Task to carry out
Reproduce every one of the entries below word for word, without changing anything.

Data in this exercise

···

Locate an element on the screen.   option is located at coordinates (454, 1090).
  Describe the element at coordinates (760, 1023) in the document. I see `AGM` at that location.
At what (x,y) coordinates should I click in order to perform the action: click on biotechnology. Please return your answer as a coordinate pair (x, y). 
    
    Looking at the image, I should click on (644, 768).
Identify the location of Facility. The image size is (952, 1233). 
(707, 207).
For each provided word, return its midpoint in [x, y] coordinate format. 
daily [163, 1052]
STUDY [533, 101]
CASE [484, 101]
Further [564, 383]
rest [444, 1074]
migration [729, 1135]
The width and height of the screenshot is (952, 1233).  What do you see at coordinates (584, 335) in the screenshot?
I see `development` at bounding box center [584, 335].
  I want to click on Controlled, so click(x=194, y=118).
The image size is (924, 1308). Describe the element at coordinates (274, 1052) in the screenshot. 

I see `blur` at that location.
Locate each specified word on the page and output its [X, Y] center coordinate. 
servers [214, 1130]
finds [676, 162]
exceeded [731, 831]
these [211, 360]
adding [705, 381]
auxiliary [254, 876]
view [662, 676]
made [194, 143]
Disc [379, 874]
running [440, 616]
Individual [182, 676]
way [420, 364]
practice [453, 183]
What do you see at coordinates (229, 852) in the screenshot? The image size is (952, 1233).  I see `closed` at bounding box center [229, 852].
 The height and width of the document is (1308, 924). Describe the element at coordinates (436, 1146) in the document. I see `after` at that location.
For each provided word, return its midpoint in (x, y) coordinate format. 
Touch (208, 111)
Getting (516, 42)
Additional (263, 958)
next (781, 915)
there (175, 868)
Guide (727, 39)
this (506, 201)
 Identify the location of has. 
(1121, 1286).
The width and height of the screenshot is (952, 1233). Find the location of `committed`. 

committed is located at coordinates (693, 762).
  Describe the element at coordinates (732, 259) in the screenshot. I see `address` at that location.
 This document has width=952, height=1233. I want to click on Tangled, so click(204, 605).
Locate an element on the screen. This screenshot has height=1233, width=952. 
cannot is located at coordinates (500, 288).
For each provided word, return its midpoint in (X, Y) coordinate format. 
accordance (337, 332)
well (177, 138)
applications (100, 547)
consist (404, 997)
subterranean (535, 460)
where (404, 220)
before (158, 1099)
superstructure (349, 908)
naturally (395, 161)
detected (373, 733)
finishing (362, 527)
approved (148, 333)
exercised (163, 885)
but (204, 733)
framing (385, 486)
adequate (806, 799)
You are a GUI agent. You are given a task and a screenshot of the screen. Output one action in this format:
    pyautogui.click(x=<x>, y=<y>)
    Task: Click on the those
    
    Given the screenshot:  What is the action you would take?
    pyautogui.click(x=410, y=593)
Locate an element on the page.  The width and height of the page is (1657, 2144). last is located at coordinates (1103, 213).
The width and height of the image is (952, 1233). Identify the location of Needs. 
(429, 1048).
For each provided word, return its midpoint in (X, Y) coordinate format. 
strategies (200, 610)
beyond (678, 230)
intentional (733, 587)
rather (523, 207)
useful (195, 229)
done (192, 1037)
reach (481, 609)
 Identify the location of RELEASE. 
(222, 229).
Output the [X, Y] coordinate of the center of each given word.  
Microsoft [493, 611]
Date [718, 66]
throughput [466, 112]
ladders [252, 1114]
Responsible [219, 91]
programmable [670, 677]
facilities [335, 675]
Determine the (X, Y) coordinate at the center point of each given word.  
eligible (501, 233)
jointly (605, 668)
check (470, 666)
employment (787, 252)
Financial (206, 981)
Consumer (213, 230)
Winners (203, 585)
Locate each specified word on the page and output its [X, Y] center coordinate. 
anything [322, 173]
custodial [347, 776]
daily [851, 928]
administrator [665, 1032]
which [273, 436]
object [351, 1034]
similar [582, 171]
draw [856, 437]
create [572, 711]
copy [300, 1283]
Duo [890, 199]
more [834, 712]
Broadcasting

···

The output
Locate an element on the screen.   option is located at coordinates (454, 1090).
  Describe the element at coordinates (760, 1023) in the document. I see `AGM` at that location.
At what (x,y) coordinates should I click in order to perform the action: click on biotechnology. Please return your answer as a coordinate pair (x, y). 
    
    Looking at the image, I should click on (644, 768).
Identify the location of Facility. The image size is (952, 1233). 
(707, 207).
For each provided word, return its midpoint in [x, y] coordinate format. 
daily [163, 1052]
STUDY [533, 101]
CASE [484, 101]
Further [564, 383]
rest [444, 1074]
migration [729, 1135]
The width and height of the screenshot is (952, 1233).  What do you see at coordinates (584, 335) in the screenshot?
I see `development` at bounding box center [584, 335].
  I want to click on Controlled, so click(x=194, y=118).
The image size is (924, 1308). Describe the element at coordinates (274, 1052) in the screenshot. 

I see `blur` at that location.
Locate each specified word on the page and output its [X, Y] center coordinate. 
servers [214, 1130]
finds [676, 162]
exceeded [731, 831]
these [211, 360]
adding [705, 381]
auxiliary [254, 876]
view [662, 676]
made [194, 143]
Disc [379, 874]
running [440, 616]
Individual [182, 676]
way [420, 364]
practice [453, 183]
What do you see at coordinates (229, 852) in the screenshot? The image size is (952, 1233).  I see `closed` at bounding box center [229, 852].
 The height and width of the document is (1308, 924). Describe the element at coordinates (436, 1146) in the document. I see `after` at that location.
For each provided word, return its midpoint in (x, y) coordinate format. 
Touch (208, 111)
Getting (516, 42)
Additional (263, 958)
next (781, 915)
there (175, 868)
Guide (727, 39)
this (506, 201)
 Identify the location of has. 
(1121, 1286).
The width and height of the screenshot is (952, 1233). Find the location of `committed`. 

committed is located at coordinates (693, 762).
  Describe the element at coordinates (732, 259) in the screenshot. I see `address` at that location.
 This document has width=952, height=1233. I want to click on Tangled, so click(204, 605).
Locate an element on the screen. This screenshot has height=1233, width=952. 
cannot is located at coordinates (500, 288).
For each provided word, return its midpoint in (X, Y) coordinate format. 
accordance (337, 332)
well (177, 138)
applications (100, 547)
consist (404, 997)
subterranean (535, 460)
where (404, 220)
before (158, 1099)
superstructure (349, 908)
naturally (395, 161)
detected (373, 733)
finishing (362, 527)
approved (148, 333)
exercised (163, 885)
but (204, 733)
framing (385, 486)
adequate (806, 799)
You are a GUI agent. You are given a task and a screenshot of the screen. Output one action in this format:
    pyautogui.click(x=<x>, y=<y>)
    Task: Click on the those
    
    Given the screenshot:  What is the action you would take?
    pyautogui.click(x=410, y=593)
Locate an element on the page.  The width and height of the page is (1657, 2144). last is located at coordinates (1103, 213).
The width and height of the image is (952, 1233). Identify the location of Needs. 
(429, 1048).
For each provided word, return its midpoint in (X, Y) coordinate format. 
strategies (200, 610)
beyond (678, 230)
intentional (733, 587)
rather (523, 207)
useful (195, 229)
done (192, 1037)
reach (481, 609)
 Identify the location of RELEASE. 
(222, 229).
Output the [X, Y] coordinate of the center of each given word.  
Microsoft [493, 611]
Date [718, 66]
throughput [466, 112]
ladders [252, 1114]
Responsible [219, 91]
programmable [670, 677]
facilities [335, 675]
Determine the (X, Y) coordinate at the center point of each given word.  
eligible (501, 233)
jointly (605, 668)
check (470, 666)
employment (787, 252)
Financial (206, 981)
Consumer (213, 230)
Winners (203, 585)
Locate each specified word on the page and output its [X, Y] center coordinate. 
anything [322, 173]
custodial [347, 776]
daily [851, 928]
administrator [665, 1032]
which [273, 436]
object [351, 1034]
similar [582, 171]
draw [856, 437]
create [572, 711]
copy [300, 1283]
Duo [890, 199]
more [834, 712]
Broadcasting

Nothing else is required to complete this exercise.